Porté au pouvoir par le Tchad en 2003, avec la bénédiction de la France, le président Bozizé ne résolut pas les problèmes du pays. Il se révéla indigne de sa charge et la majeure partie de son peuple continua à souffrir d’une misère largement provoquée par la malgouvernance chronique du pays. Affichant la volonté de forger enfin l’unité nationale, François Bozizé, à l’issue du coup d’État de 2003, avait promis une représentation équitable de toutes les composantes de la population. Il s’était également engagé à développer le nord du pays pour mettre fin à sa marginalisation, notamment en y créant des services sociaux et en y instaurant une réelle sécurité. Il n’en fit rien. Il agit en despote népotique, en prévaricateur et en maquignon. Par voie de conséquence, soulèvements et accords de sortie de crise se succédèrent durant ses dix ans de règne. Ces troubles récurrents illustrent l’inapplication des engagements. Le 23 janvier 2011 à l’issue de scrutins contestables, François Bozizé fut réélu président tandis que son parti conservait la prépondérance à l’Assemblée nationale. L’opposition légaliste s’estima flouée, mais le président la divisa en constituant un prétendu gouvernement d’union nationale le 22 avril 2011.

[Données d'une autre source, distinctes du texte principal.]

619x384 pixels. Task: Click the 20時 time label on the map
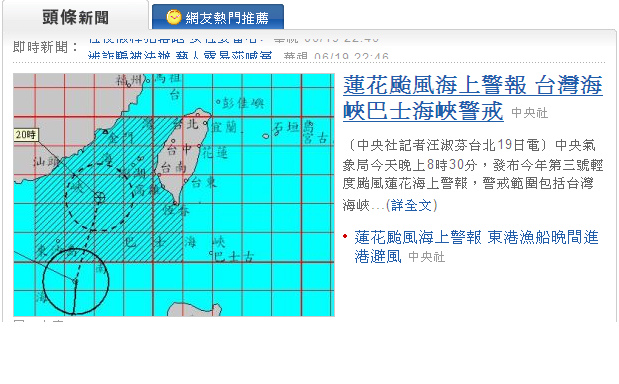(26, 135)
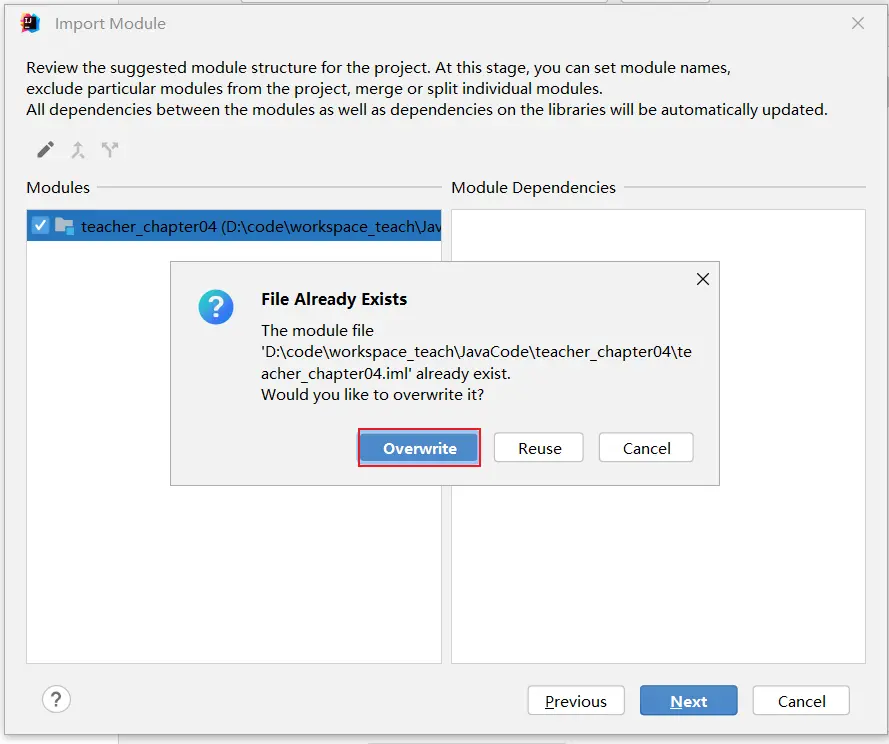Click the Modules section heading
The width and height of the screenshot is (889, 744).
(x=58, y=187)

Ce fut initialement pour obtenir l’application des accords de pacification de 2007 et 2008, en particulier des clauses de réinsertion prévues en faveur des anciens miliciens, que les troubles reprirent. En août 2012, plusieurs groupesse fédérèrent au sein de la Séléka (“Union“, en sango). Ils déclenchèrent les hostilités le 10 décembre 2012 (occupation de la ville de Ndélé) et opérèrent une progression fulgurante face à l’insignifiante armée régulière (Forces armées centrafricaines-FACA). Ils prirent en gage plusieurs centres producteurs de matières premières rémunératrices (Ndassima, ville aurifère ; Bria, ville diamantifère, par exemple) et menacèrent Bangui.

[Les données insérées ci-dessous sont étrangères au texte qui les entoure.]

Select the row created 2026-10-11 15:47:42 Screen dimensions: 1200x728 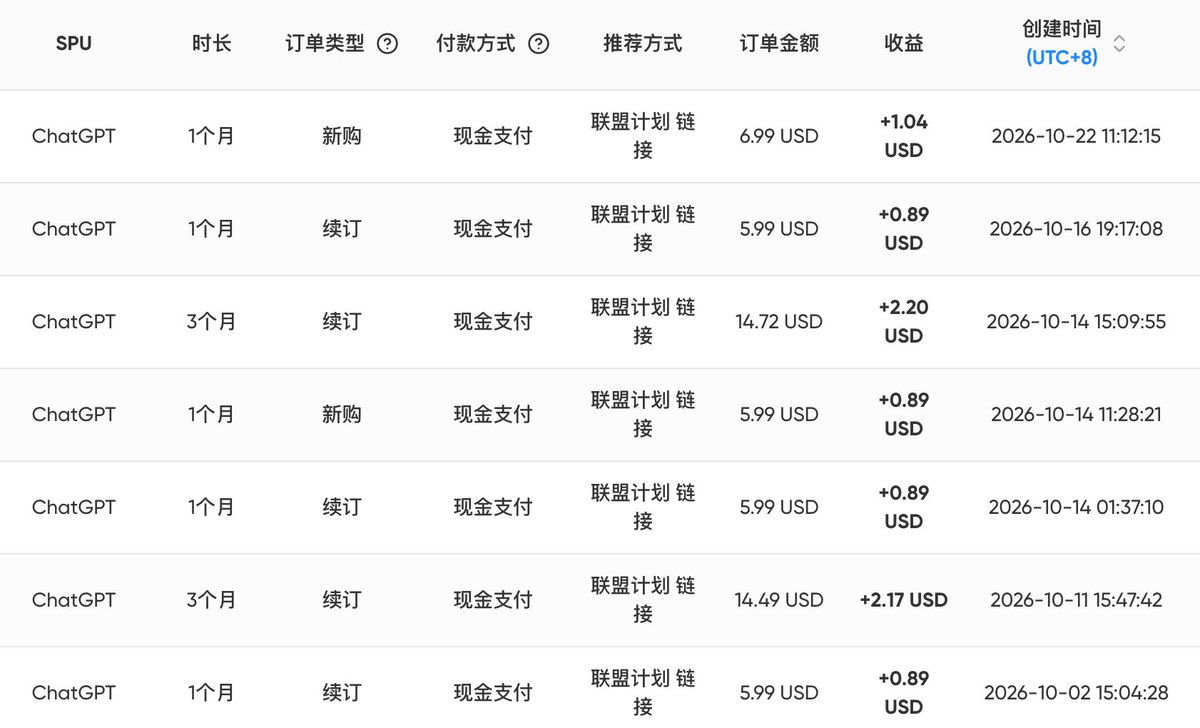(x=600, y=600)
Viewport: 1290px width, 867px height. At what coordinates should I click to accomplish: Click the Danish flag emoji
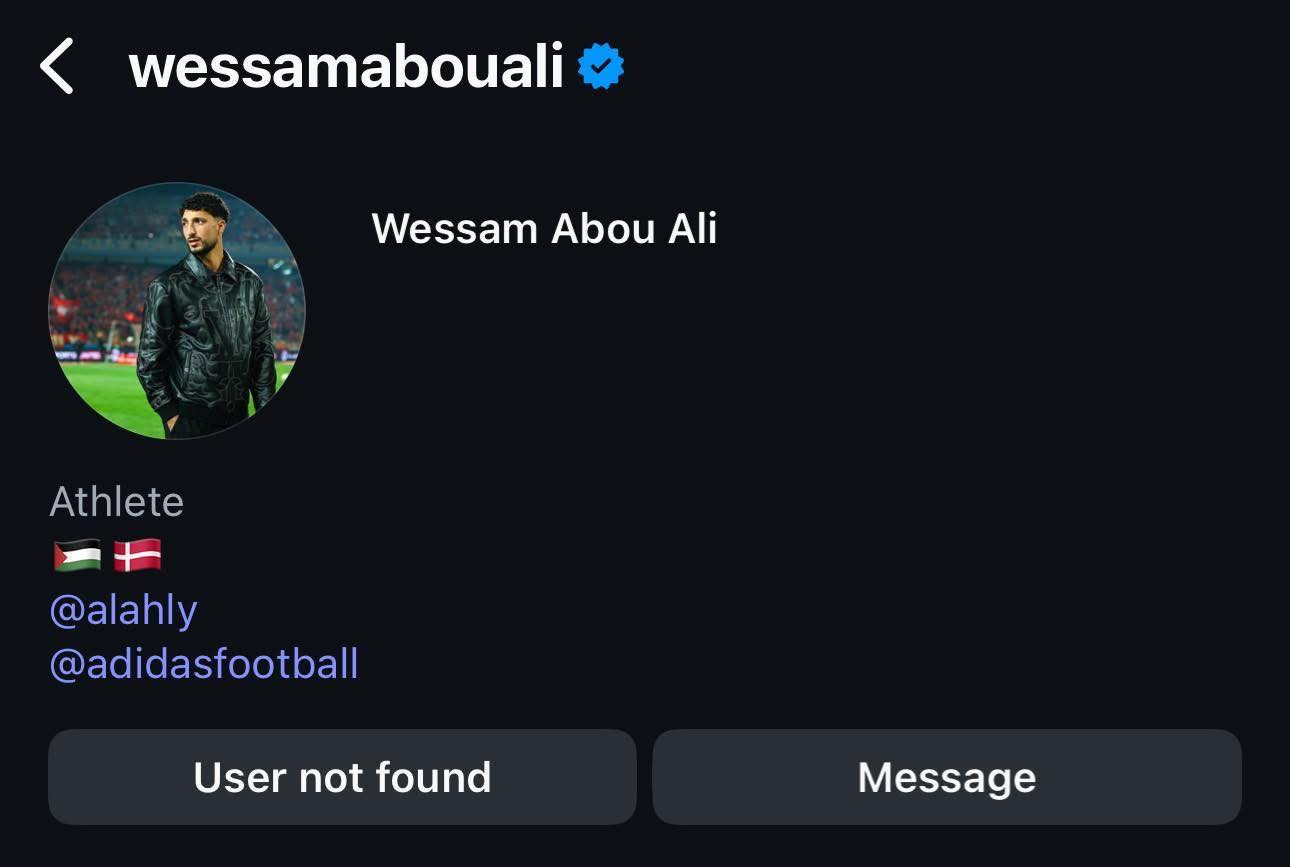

Sous l’impulsion des États voisins, inquiets des risques de contagion régionale, un énième accord de sortie de crise fut signé le 11 janvier 2013, à Libreville. Il déboucha sur la formation, le 17 janvier 2013, d’un gouvernement dirigé par l’un des principaux chefs de l’opposition légaliste, Nicolas Tiangaye. Mais le président, surnommé par ses adversaires “le magicien Boz“, essaya de réarmer son camp et tenta de conserver la main en manipulant les hommes et en contournant ou ignorant l’accord de Libreville. Cette nouvelle séquence d’intrigues politiciennes s’acheva sur un échec. Une partie de la Séléka reprit les armes pour le chasser du pouvoir. La manœuvre fut d’autant plus aisée que certains politiciens centrafricains se rallièrent aux insurgés : Nicolas Tiangaye, chef du gouvernement, avocat, ancien militant des droits de l’Homme, Martin Ziguélé, ancien Premier ministre (2001-2003) de Patassé, et Alexandre Nguendet, ancien proche du général Kolingba[7].

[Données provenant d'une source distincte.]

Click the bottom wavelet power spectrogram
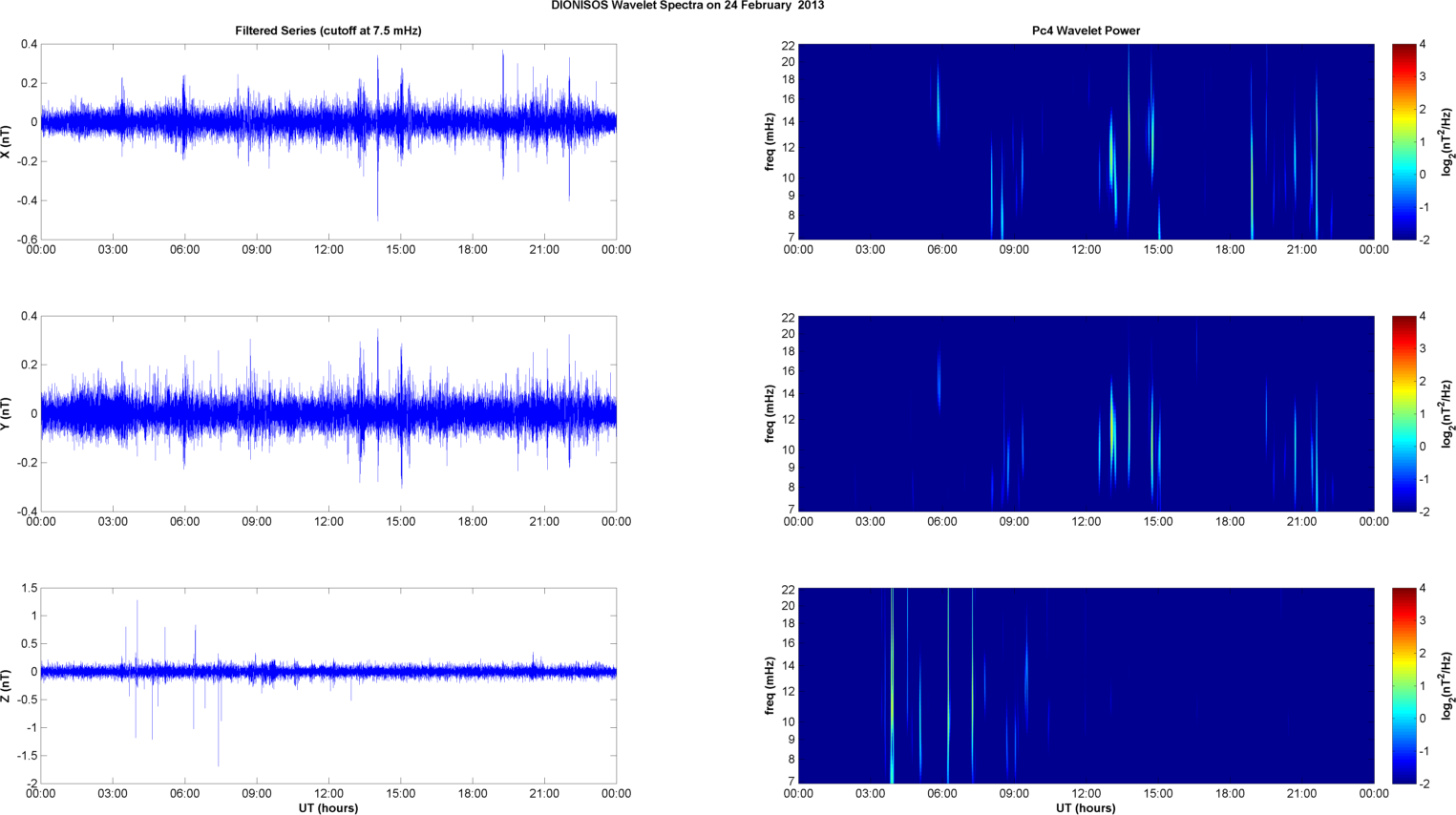 pyautogui.click(x=1086, y=685)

Après plusieurs mois de guerre civile, l’un des chefs rebelles, Michel Djotodia s’autoproclama président le 24 mars 2013. Il s’octroya le ministère de la Défense et entendait gouverner par ordonnances jusqu’en 2016. La continuité dans les errements semblait garantie. La communauté internationale s’en émut et, pour sauver les apparences, le 13 avril 2013, Michel Djotodia, unique candidat, fut “élu“ par acclamation (donc sans vote !) président de la République lors de la première session du Conseil national de transition, formé par toutes les composantes politiques du pays : Séléka, opposition légale au président déchu, partisans de l’ancien régime, anciens rebelles et personnalités de la société civile. La césure confessionnelle ne transparaissait pas explicitement dans ce kaléidoscope.

 

Fin 2012, le régime avait perdu la popularité indiscutable qui avait été la sienne durant les premières années. Mais les Centrafricains en général et les Banguissois en particulier, conservaient un très mauvais souvenir des exactions commises par les soldats tchadiens (et musulmans) qui avaient appuyé la marche triomphale de François Bozizé vers la capitale en 2003. Aussi, la majorité des combattants de la Séléka étant des musulmans et une partie d’entre eux étant tchadiens, le président en difficulté tenta-t-il de jouer sur la peur de ses concitoyens. Après la chute de Bambari, le 23 décembre 2012, il appela les jeunes désœuvrés des quartiers périphériques de Bangui à former des milices d’autodéfense pour empêcher l’infiltration des rebelles dans la ville. Un habitant témoignait alors : les groupes d’autodéfense « ne font pas la différence entre les rebelles musulmans et les musulmans tout court[8]. » Ces derniers étaient pris à partie : « On nous traite de Tchadiens, ils nous disent qu’ils nous couperont la tête si les rebelles approchent de Bangui[9]. » Cela était sans précédent : « Jamais nous n’avons rien entendu de tel jusqu’à présent[10]. » Des vols et des exactions commencèrent à se produire, même si ce qui restait d’autorités prétendaient le contraire. Le principal opposant,  Martin Ziguelé, dénonça ces pratiques comme destinées à masquer les fautes du régime et à désigner des boucs émissaires.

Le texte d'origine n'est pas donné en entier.